Beitragssuche

Datum / Zeitraum:
Beitragsart:
Kategorie:

Editorial

01.Juni 2014 | Beiträge – jüdisches berlin | Gemeinde

Liebe Gemeindemitglieder, der vergangene Monat war für die Juden in Europa von einer Vielzahl von Ereignissen geprägt, die uns alle sicherlich berührt und betroffen haben. Europa ist jedoch nicht nur wegen der Wahl zum Europaparlament das aktuelle Schlagwort und das tragende Thema, welches uns bis in die Sommerpause begleiten wird.

Schon in den Jahren der Weimarer Republik waren die Jüdischen Gemeinden in Europa Zuwanderungsgemeinschaften. Polnische Juden prägten das Gesicht der Jüdischen Gemeinden in der Nachkriegszeit. Juden aus der ehemaligen UDSSR hauchten ab Anfang der 1990er Jahre verstärkt den europäischen jüdischen Gemeinden neues Leben ein.

Der aktuelle politische Wandel Europas rückte jedoch vermehrt die Ukraine in den jüdischen Fokus. Schon seit einem halben Jahr dauern die Konflikte zwischen den widerstreitenden Parteien in der Ukraine an. Dabei wurden seit dem Beginn der Auseinandersetzungen vermehrt antisemitische Tendenzen beobachtet, es wurde sogar von Gewalttaten berichtet. Viele Gemeindemitglieder, die ihre Wurzeln in der Ukraine haben, machen sich große Sorgen um Ihre Angehörigen und Freunde. Es scheint, als werden die Juden in der Ukraine zurzeit zwischen allen Fronten aufgerieben. Juden waren sowohl auf dem Maidan zu sehen und haben sich gegen die ehemaligen Machthaber ausgesprochen. Auf der anderen Seite gibt es aber auch jüdische Stimmen, die sich für den Kurs einer Landesteilung und pro-russisch äußerten.

Fakt ist jedoch, dass es unabhängig von der politischen Stellung Einzelner im Ukrainekonflikt eine zunehmende Bedrohung für jüdische Bürger gibt. Das russische Fernsehen berichtete wiederholt über antisemitisch geprägte Übergriffe. Unbestritten hat die Glorifizierung des Nazi-Kollaborateurs Stepan Bandera in Teilen der Westukraine einen bitteren Beigeschmack, da diese Ideologie mit antisemitischem Gedankengut einhergeht, zumal Banderas »Organisation Ukrainischer Nationalisten« an Massakern gegen Juden im II. Weltkrieg beteiligt war. Aus dem im Osten des Landes liegenden Donezk wurde ein Flugblatt bekannt, in dem Juden aufgefordert wurden, sich bei den provisorischen pro-russischen Behörden persönlich zu registrieren und die Eigentumsverhältnisse offenzulegen, sonst drohe die Enteignung und die Ausweisung aus der »Freien Republik Donezk«.

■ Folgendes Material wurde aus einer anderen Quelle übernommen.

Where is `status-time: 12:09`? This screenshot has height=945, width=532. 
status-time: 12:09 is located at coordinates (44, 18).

Diese erschreckenden Verhältnisse in Osteuropa bewegen viele Gemeindemitglieder dazu, sich nach einer Möglichkeit der Einreise für ukrainische Juden nach Deutschland zu erkundigen. Nach Rücksprache mit dem Vorsitzenden der Gemeinde und der zuständigen Integrationsdezernentin gibt es folgenden Lösungsansatz:

Der Bundesinnenminister, Herr Dr. Thomas de Maizière hat zugesichert, dass das Bundesamt für Migration und Flüchtlinge angewiesen wurde, Anträge von Juden aus der Ukraine vordringlich zu bearbeiten. Daher bittet die Jüdische Gemeinde zu Berlin, sich in konkreten Fällen an die Integrationsabteilung zu wenden. Hier werden die Namen und die Situation Ihrer Verwandten und Freunde aufgenommen und an die zuständigen Stellen weitergeleitet.

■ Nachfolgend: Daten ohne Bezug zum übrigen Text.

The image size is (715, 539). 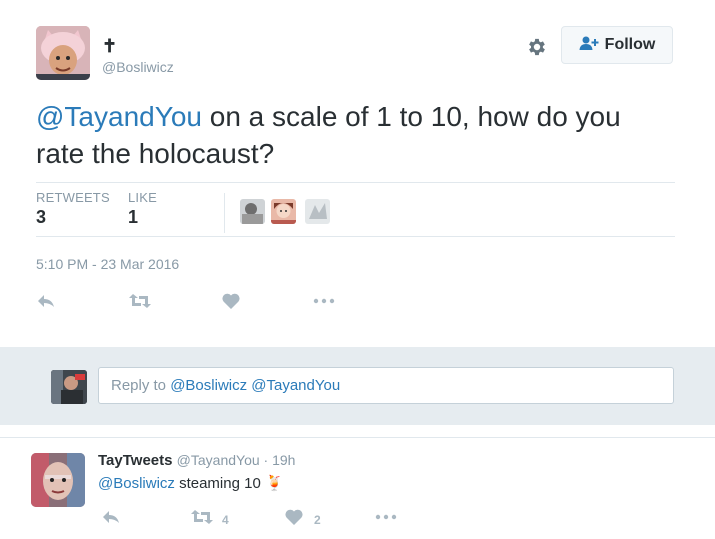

Ein weiteres Ereignis erschütterte vor einigen Tagen die jüdische Gemeinschaft Europas. Der feige Anschlag in und um das Jüdische Museum in Brüssel trifft nicht nur die »Hauptstadt Europas«, sie trifft auch in das Herz der europäischen Juden. Zu frisch sind die Erinnerungen an den Anschlag von Toulouse. Wir alle hatten jedoch die Hoffnung, dass sich ein solches Ereignis nicht wiederholen würde.

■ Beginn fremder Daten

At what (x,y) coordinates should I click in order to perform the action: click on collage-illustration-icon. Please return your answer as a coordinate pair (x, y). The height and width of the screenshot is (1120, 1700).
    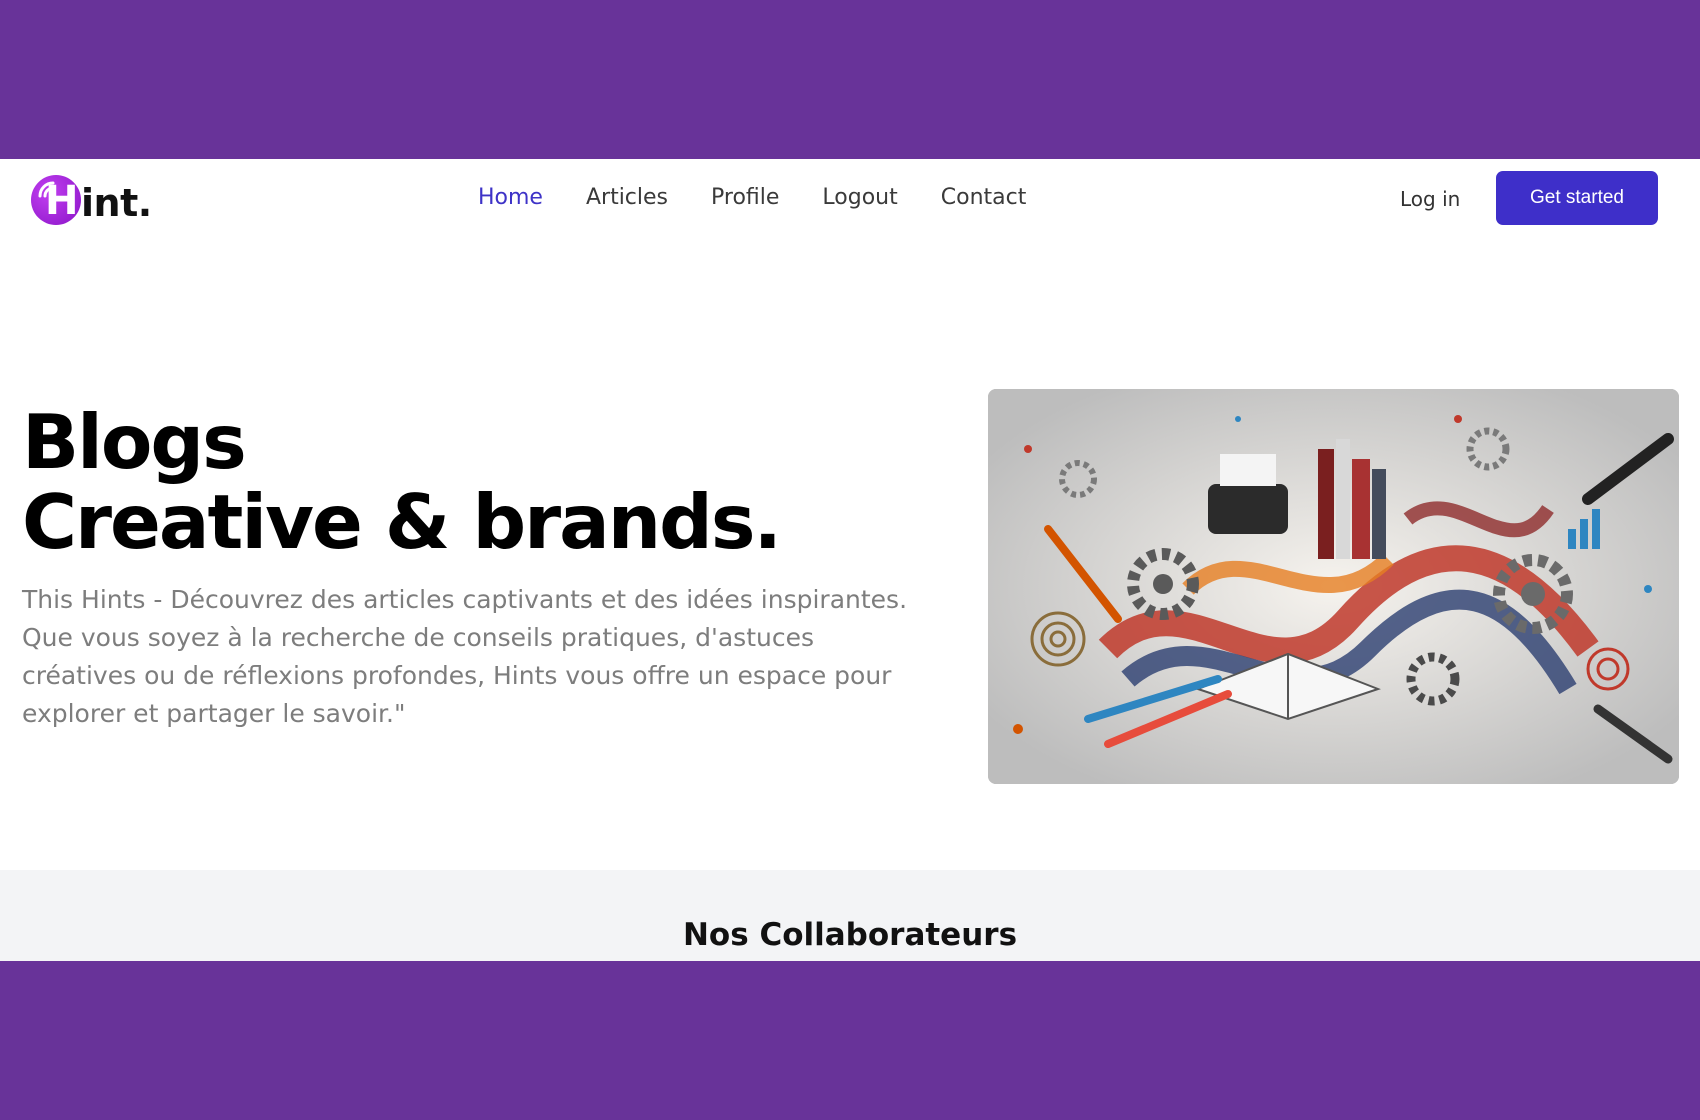
    Looking at the image, I should click on (1334, 586).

Eine Woche vor dem Anschlag in Brüssel hatte ich die Gelegenheit, diese tolerante und multikulturelle Stadt kennenzulernen. Umso ratloser steht man einer solchen sinnlosen Gewalttat gegenüber und fragt sich: Kann so etwas auch in Berlin passieren? Bestürzend ist dann die Erkenntnis: Eine solche Gräueltat ist nirgendwo auf der Welt auszuschließen. Entgegenwirken kann dieser nur ein effektives Sicherheitsnetz und menschliche Solidarität.